Dönersem Edwardslara, daha 1625’te o zamanki Londra Belediye Başkanı ve Giysi Kumaşçıları Loncası (Drapers) ile Levant ve Rusya Şirketlerinin Büyük Üstadı olan Sir Henry Garway’ın yanına çırak kabul edilen William Edwards’a dayanır her şey.

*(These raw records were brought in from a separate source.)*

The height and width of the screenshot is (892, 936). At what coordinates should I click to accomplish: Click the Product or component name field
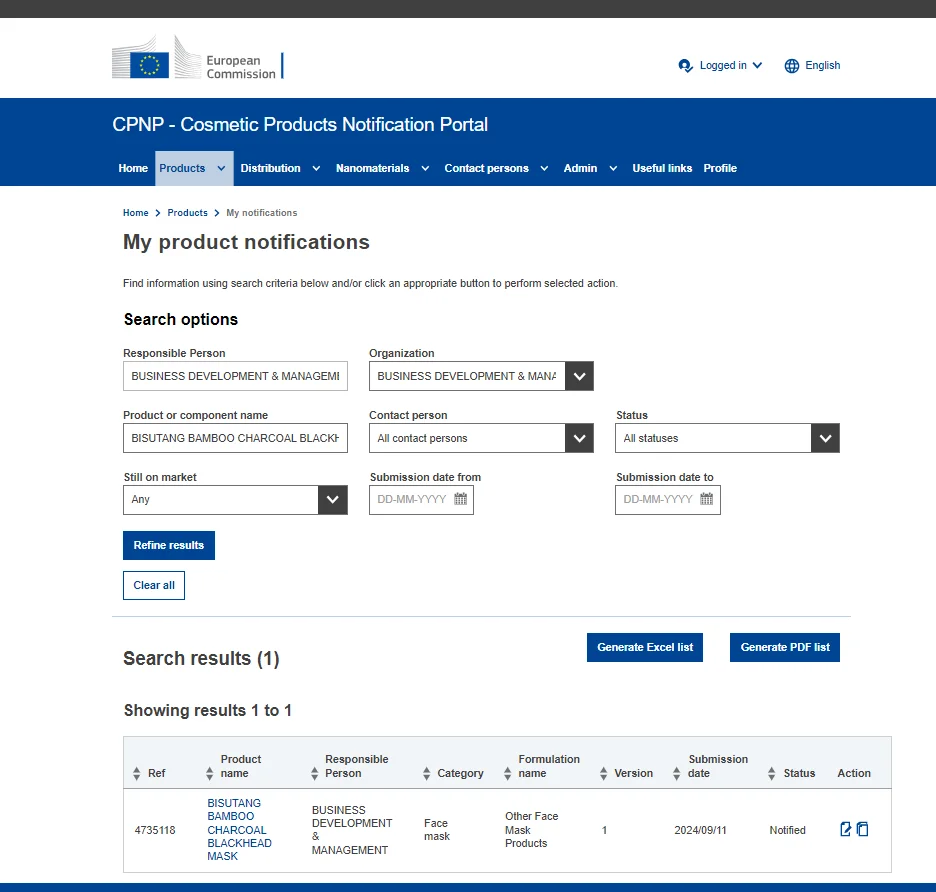point(235,438)
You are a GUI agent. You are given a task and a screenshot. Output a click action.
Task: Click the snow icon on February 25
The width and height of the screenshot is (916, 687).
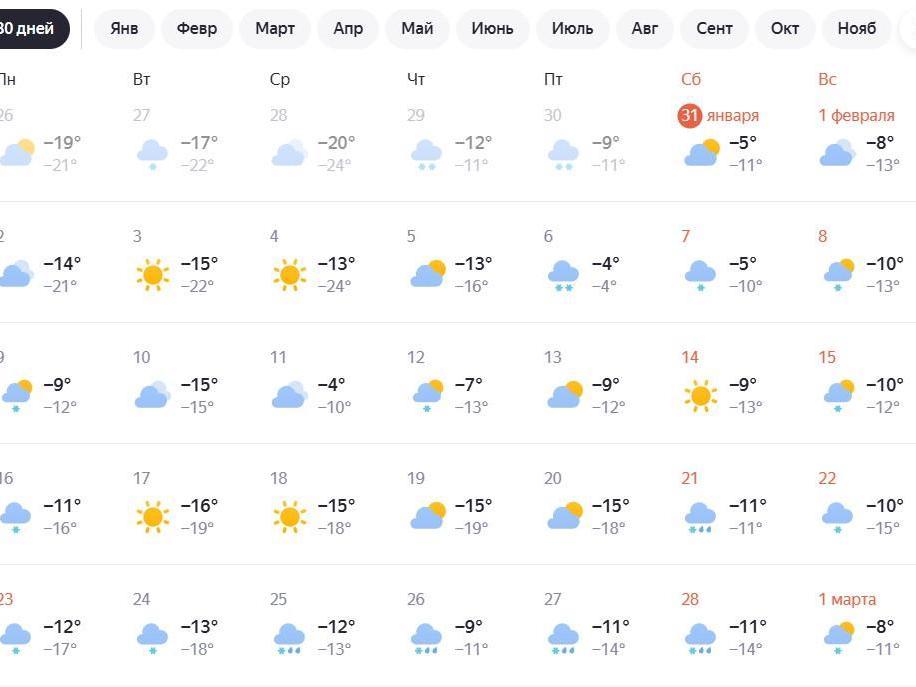[289, 638]
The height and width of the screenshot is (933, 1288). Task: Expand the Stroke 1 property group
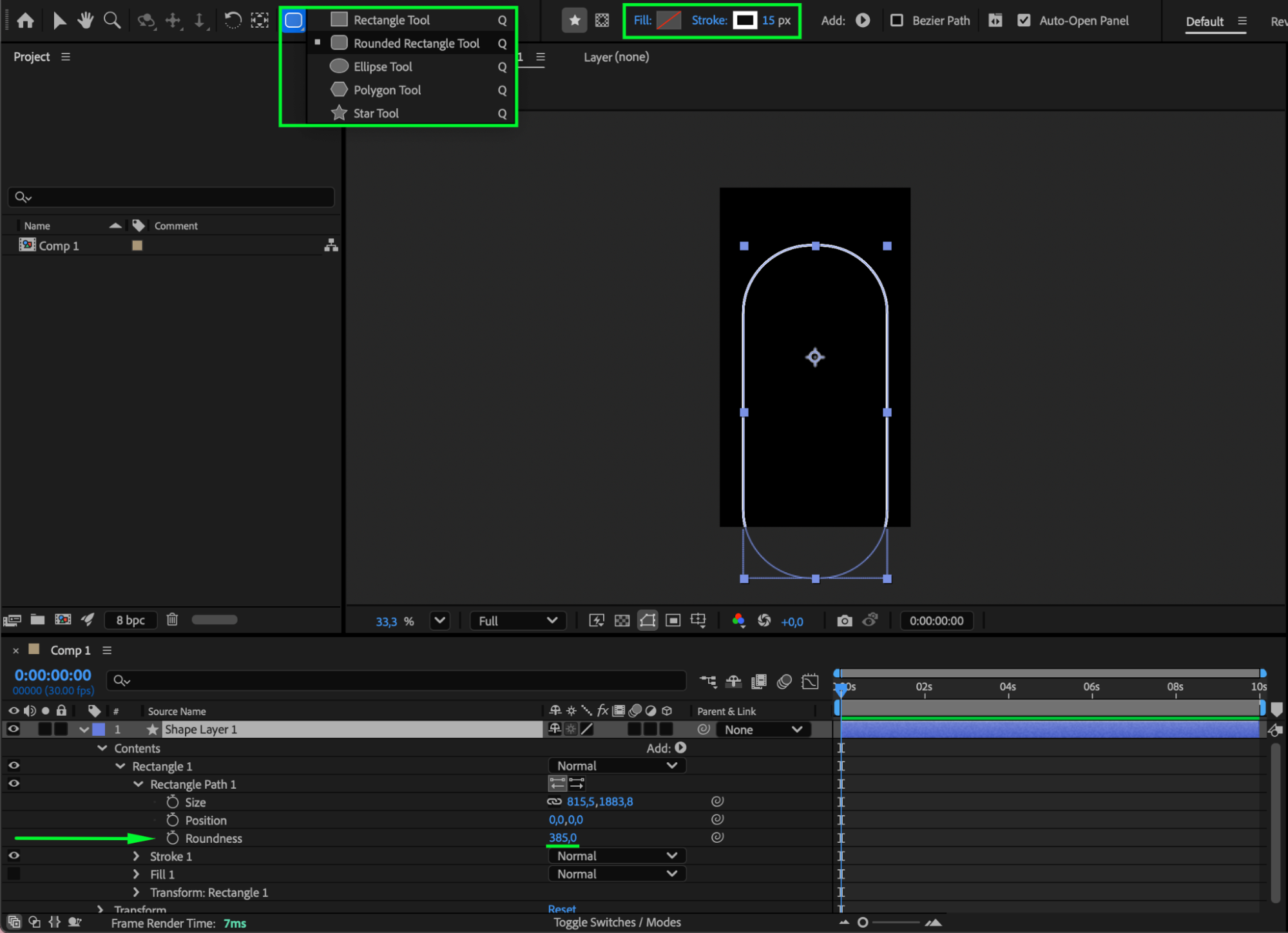point(136,856)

O, zaman içinde kendi kardeşleri Daniel ve Joseph’i çırak alacak; bu iki kardeş İzmir’e gönderilecek ve dönemin en güçlü ticaret yapılanması olan İngiliz Levant Şirketinde görev alacak; her ne kadar Daniel bir süre sonra geri dönse de aileden iki kişi daha, Adam ve Charles Edwards da İzmir’e yönelip şirkette göreve başlayacak; Joseph 1858-59 yıllarında İngiliz Konsolos vekili olarak görevlendirilecektir. Aile İngiliz tahtının Stuartlara iade edildiği Restorasyon döneminde loncalara getirilen bazı kurallara uymakta zorlanacak ve sonunda Joseph alabildiği izinle üyelikten çıkabilse de hayatının sonuna kadar İzmir’de yaşamını sürdürecek; artık ne işler sürdürüyorsa çok zengin olacak; dönemin Osmanlı Sadrazamı ile yakın ilişki içine girecek; İstanbul’daki zamanın İngiliz Büyükelçisinin kızı Abigail Bendish ile evlenecek ve bu ikilinin İzmir’de düzenledikleri davetler, yemekler, balolar, Levanten sosyetesinin en parlak geceleri olarak anılacaktır.  

Bundan sonrasında bu aileyle ilgili benim dolduramadığım büyük bir boşluk var. Fakat Bornova’daki Anglikan mezarlığında 1895-1982 arasında yaşamış Edward Alfred Edwards’ın mezarı var ki, kendisi 1960’lı yıllarda İzmir’de İngiliz Konsolosu olarak görev yapmış. “Eddo” Edwards olarak tanınırmış. Ebeveynleri Erward Anthony Edwards ve Amy von Eishdorff imiş.    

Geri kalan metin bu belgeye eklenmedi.